----- Listed records -----

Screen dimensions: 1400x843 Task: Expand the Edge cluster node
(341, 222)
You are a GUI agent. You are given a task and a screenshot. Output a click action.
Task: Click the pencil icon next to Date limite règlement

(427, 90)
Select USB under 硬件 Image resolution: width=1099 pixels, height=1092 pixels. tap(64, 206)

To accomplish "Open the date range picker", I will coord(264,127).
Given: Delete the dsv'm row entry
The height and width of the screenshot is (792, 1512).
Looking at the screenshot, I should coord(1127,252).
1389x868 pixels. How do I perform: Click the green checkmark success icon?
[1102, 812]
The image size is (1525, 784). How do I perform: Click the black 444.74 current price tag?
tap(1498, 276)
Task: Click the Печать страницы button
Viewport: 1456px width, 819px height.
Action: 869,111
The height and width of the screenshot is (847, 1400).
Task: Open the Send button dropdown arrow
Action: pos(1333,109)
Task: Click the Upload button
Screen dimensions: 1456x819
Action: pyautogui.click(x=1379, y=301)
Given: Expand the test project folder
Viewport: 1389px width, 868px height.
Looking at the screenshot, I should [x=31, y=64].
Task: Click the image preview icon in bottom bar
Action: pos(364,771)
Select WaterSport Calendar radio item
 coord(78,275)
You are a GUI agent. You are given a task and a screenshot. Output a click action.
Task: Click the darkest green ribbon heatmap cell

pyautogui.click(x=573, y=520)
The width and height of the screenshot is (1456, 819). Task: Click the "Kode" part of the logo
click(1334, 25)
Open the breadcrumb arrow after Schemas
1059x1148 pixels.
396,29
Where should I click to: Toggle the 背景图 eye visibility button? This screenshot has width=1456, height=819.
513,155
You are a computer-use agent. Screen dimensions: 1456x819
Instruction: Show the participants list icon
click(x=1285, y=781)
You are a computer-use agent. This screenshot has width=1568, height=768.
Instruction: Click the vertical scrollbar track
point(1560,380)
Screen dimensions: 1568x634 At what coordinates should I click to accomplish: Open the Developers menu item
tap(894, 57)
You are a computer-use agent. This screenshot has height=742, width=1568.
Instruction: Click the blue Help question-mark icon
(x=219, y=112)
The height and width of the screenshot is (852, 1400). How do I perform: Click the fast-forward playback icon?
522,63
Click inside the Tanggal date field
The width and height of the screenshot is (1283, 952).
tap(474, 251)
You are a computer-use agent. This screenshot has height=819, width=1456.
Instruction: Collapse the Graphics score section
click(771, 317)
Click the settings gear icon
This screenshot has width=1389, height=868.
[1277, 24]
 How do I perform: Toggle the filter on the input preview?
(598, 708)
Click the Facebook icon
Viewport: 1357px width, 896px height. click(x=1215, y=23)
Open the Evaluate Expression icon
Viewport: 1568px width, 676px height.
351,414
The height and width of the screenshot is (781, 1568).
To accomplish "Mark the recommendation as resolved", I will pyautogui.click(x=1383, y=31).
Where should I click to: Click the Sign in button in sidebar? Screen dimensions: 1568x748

-----

:: Assignment ::
Each record above must be given again exactly as written.

:: Result of this task ::
Screen dimensions: 1400x843 Task: Expand the Edge cluster node
(341, 222)
You are a GUI agent. You are given a task and a screenshot. Output a click action.
Task: Click the pencil icon next to Date limite règlement

(427, 90)
Select USB under 硬件 Image resolution: width=1099 pixels, height=1092 pixels. tap(64, 206)

To accomplish "Open the date range picker", I will coord(264,127).
Given: Delete the dsv'm row entry
The height and width of the screenshot is (792, 1512).
Looking at the screenshot, I should coord(1127,252).
1389x868 pixels. How do I perform: Click the green checkmark success icon?
[1102, 812]
The image size is (1525, 784). How do I perform: Click the black 444.74 current price tag?
tap(1498, 276)
Task: Click the Печать страницы button
Viewport: 1456px width, 819px height.
Action: 869,111
The height and width of the screenshot is (847, 1400).
Task: Open the Send button dropdown arrow
Action: pos(1333,109)
Task: Click the Upload button
Screen dimensions: 1456x819
Action: pyautogui.click(x=1379, y=301)
Given: Expand the test project folder
Viewport: 1389px width, 868px height.
Looking at the screenshot, I should [x=31, y=64].
Task: Click the image preview icon in bottom bar
Action: pos(364,771)
Select WaterSport Calendar radio item
 coord(78,275)
You are a GUI agent. You are given a task and a screenshot. Output a click action.
Task: Click the darkest green ribbon heatmap cell

pyautogui.click(x=573, y=520)
The width and height of the screenshot is (1456, 819). Task: Click the "Kode" part of the logo
click(1334, 25)
Open the breadcrumb arrow after Schemas
1059x1148 pixels.
396,29
Where should I click to: Toggle the 背景图 eye visibility button? This screenshot has width=1456, height=819.
513,155
You are a computer-use agent. Screen dimensions: 1456x819
Instruction: Show the participants list icon
click(x=1285, y=781)
You are a computer-use agent. This screenshot has width=1568, height=768.
Instruction: Click the vertical scrollbar track
point(1560,380)
Screen dimensions: 1568x634 At what coordinates should I click to accomplish: Open the Developers menu item
tap(894, 57)
You are a computer-use agent. This screenshot has height=742, width=1568.
Instruction: Click the blue Help question-mark icon
(x=219, y=112)
The height and width of the screenshot is (852, 1400). How do I perform: Click the fast-forward playback icon?
522,63
Click inside the Tanggal date field
The width and height of the screenshot is (1283, 952).
tap(474, 251)
You are a computer-use agent. This screenshot has height=819, width=1456.
Instruction: Collapse the Graphics score section
click(771, 317)
Click the settings gear icon
This screenshot has width=1389, height=868.
[1277, 24]
 How do I perform: Toggle the filter on the input preview?
(598, 708)
Click the Facebook icon
Viewport: 1357px width, 896px height. click(x=1215, y=23)
Open the Evaluate Expression icon
Viewport: 1568px width, 676px height.
351,414
The height and width of the screenshot is (781, 1568).
To accomplish "Mark the recommendation as resolved", I will pyautogui.click(x=1383, y=31).
Where should I click to: Click the Sign in button in sidebar? Screen dimensions: 1568x748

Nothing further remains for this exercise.